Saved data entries
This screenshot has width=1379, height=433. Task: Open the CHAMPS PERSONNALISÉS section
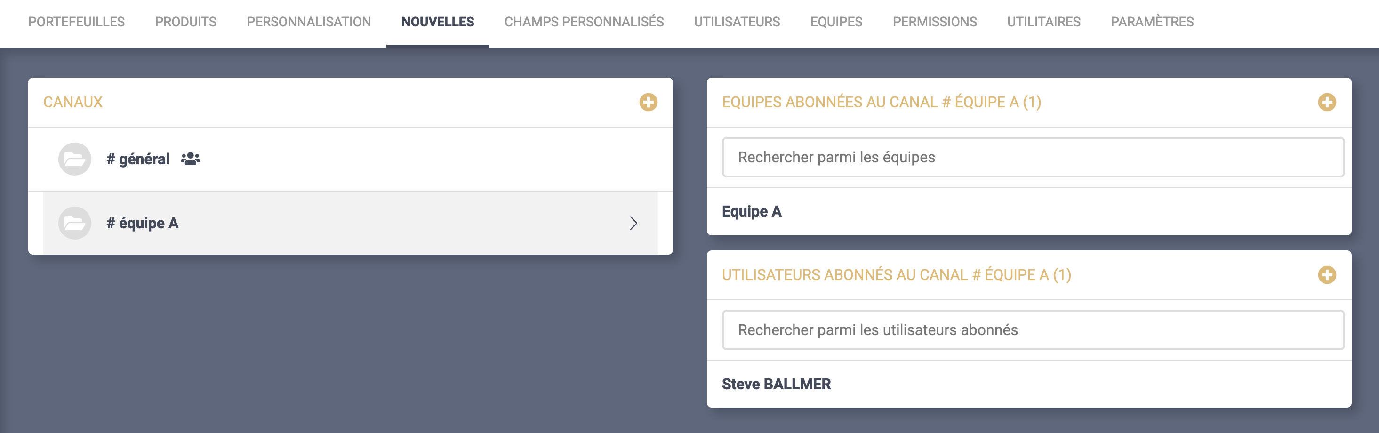click(x=584, y=21)
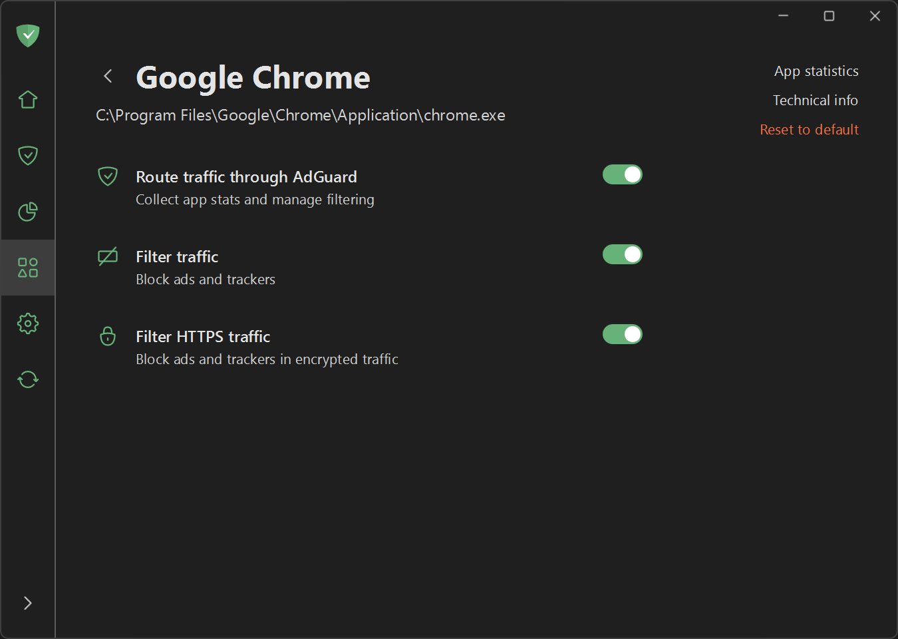898x639 pixels.
Task: Click Reset to default
Action: [809, 130]
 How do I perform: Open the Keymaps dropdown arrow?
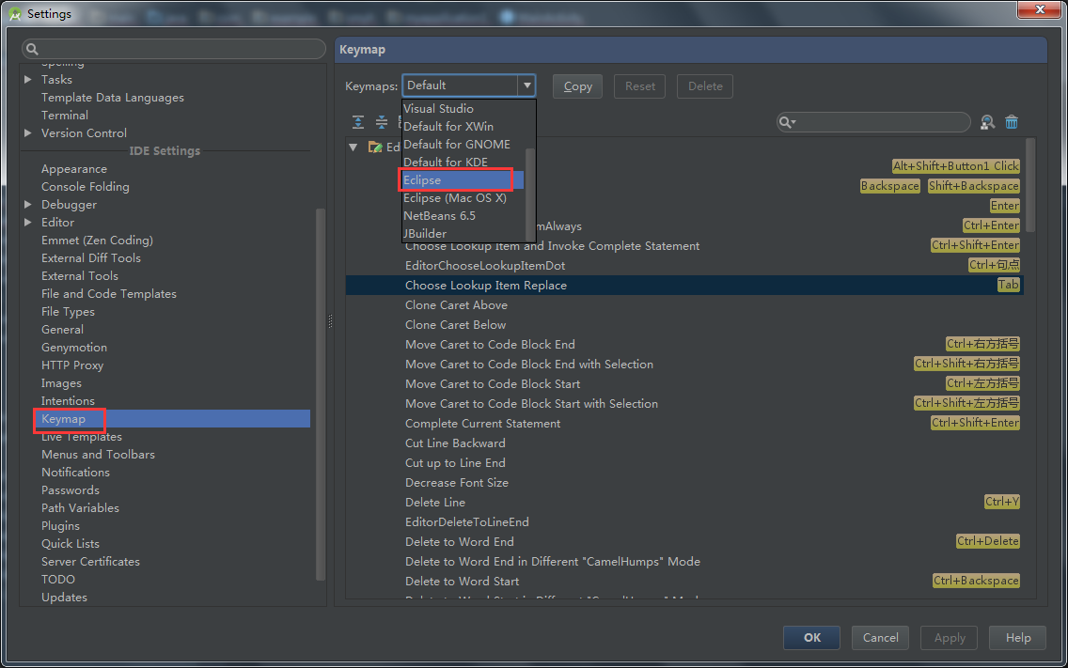526,85
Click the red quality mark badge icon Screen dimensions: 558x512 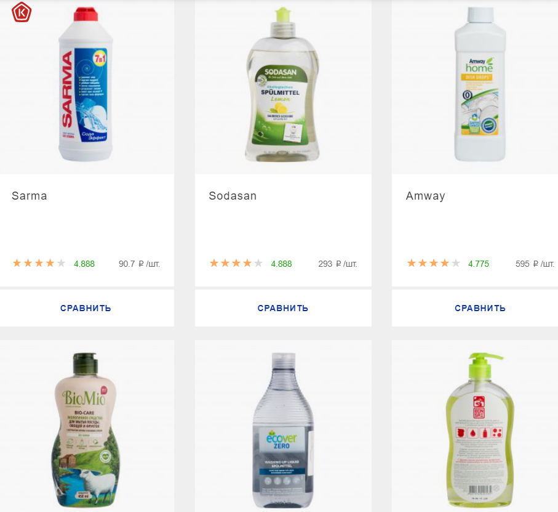click(x=22, y=12)
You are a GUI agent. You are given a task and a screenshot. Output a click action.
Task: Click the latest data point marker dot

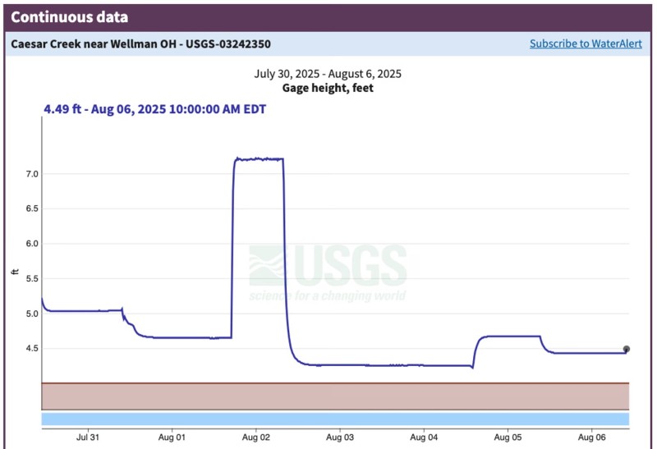[627, 349]
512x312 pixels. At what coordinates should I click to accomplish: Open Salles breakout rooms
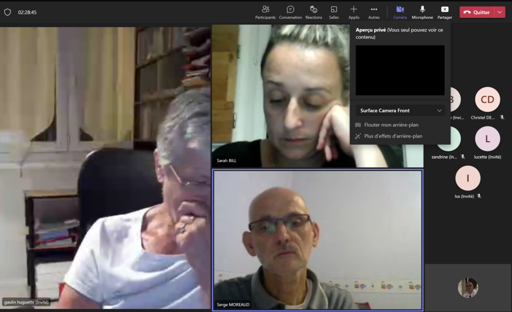coord(334,9)
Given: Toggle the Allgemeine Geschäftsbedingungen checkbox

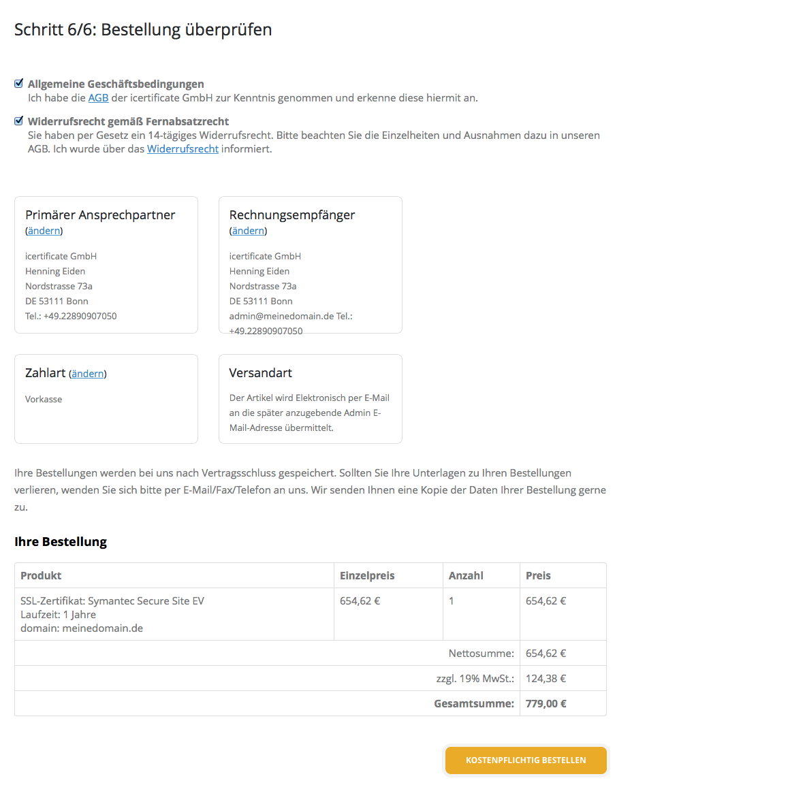Looking at the screenshot, I should coord(19,84).
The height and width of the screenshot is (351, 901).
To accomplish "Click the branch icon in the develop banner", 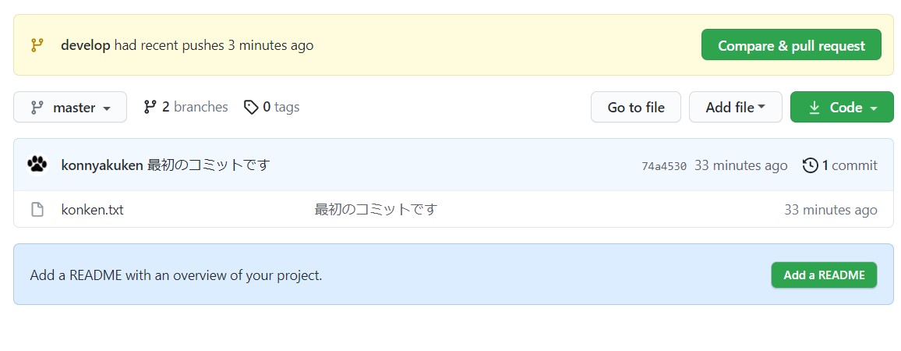I will pyautogui.click(x=37, y=45).
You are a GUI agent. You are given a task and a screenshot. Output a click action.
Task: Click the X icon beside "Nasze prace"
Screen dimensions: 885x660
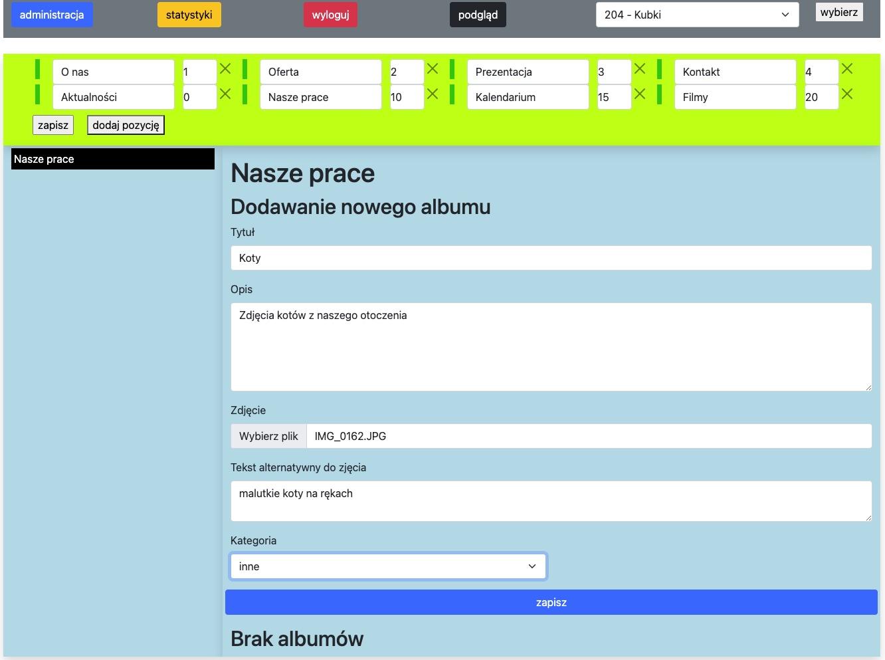433,94
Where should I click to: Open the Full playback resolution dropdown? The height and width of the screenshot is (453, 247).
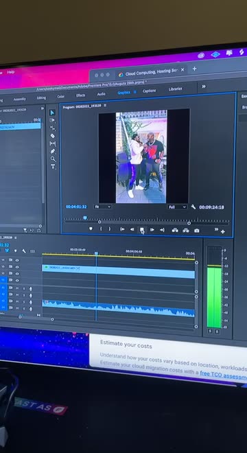pos(177,207)

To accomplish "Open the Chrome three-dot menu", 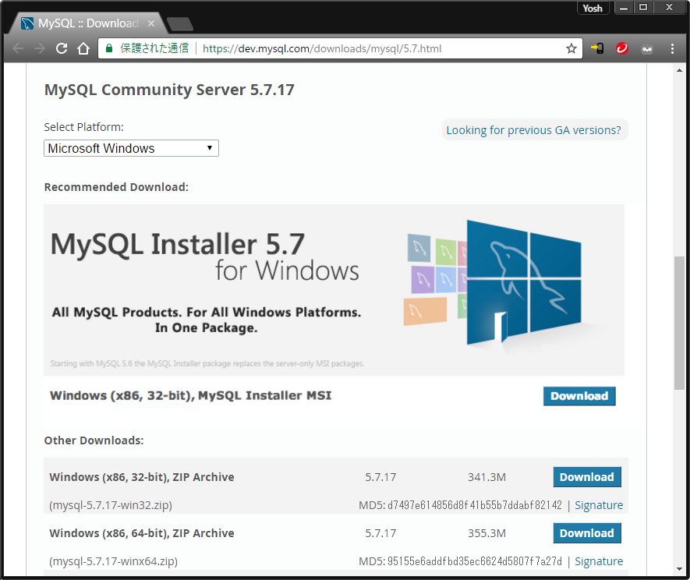I will [673, 48].
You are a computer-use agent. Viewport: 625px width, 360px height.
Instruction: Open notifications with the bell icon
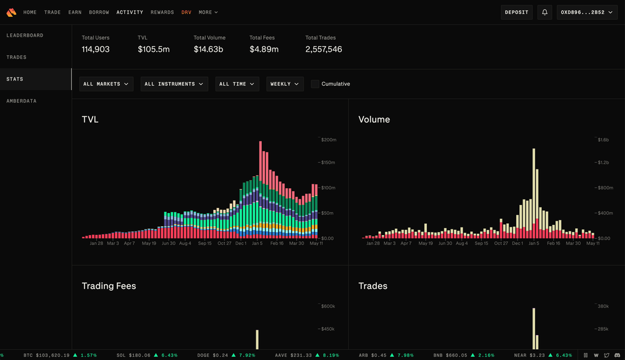pyautogui.click(x=544, y=12)
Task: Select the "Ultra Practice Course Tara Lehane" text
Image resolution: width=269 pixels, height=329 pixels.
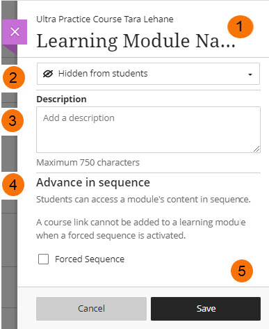Action: tap(105, 19)
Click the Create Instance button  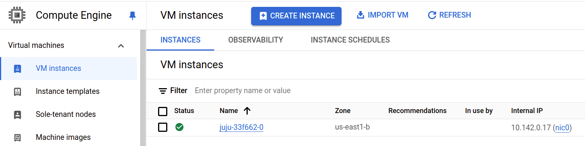pyautogui.click(x=296, y=16)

# Directions for this task
Copy the lines above between the one holding "512x312 pixels. At" and the one holding "The height and width of the screenshot is (351, 901).", inclusive. Drop the pictures.

# Exercise answer
512x312 pixels. At what coordinates should I click to accomplish: Open Salles breakout rooms
coord(334,9)
Given: Toggle the Allgemeine Geschäftsbedingungen checkbox

Looking at the screenshot, I should coord(19,84).
The height and width of the screenshot is (351, 901).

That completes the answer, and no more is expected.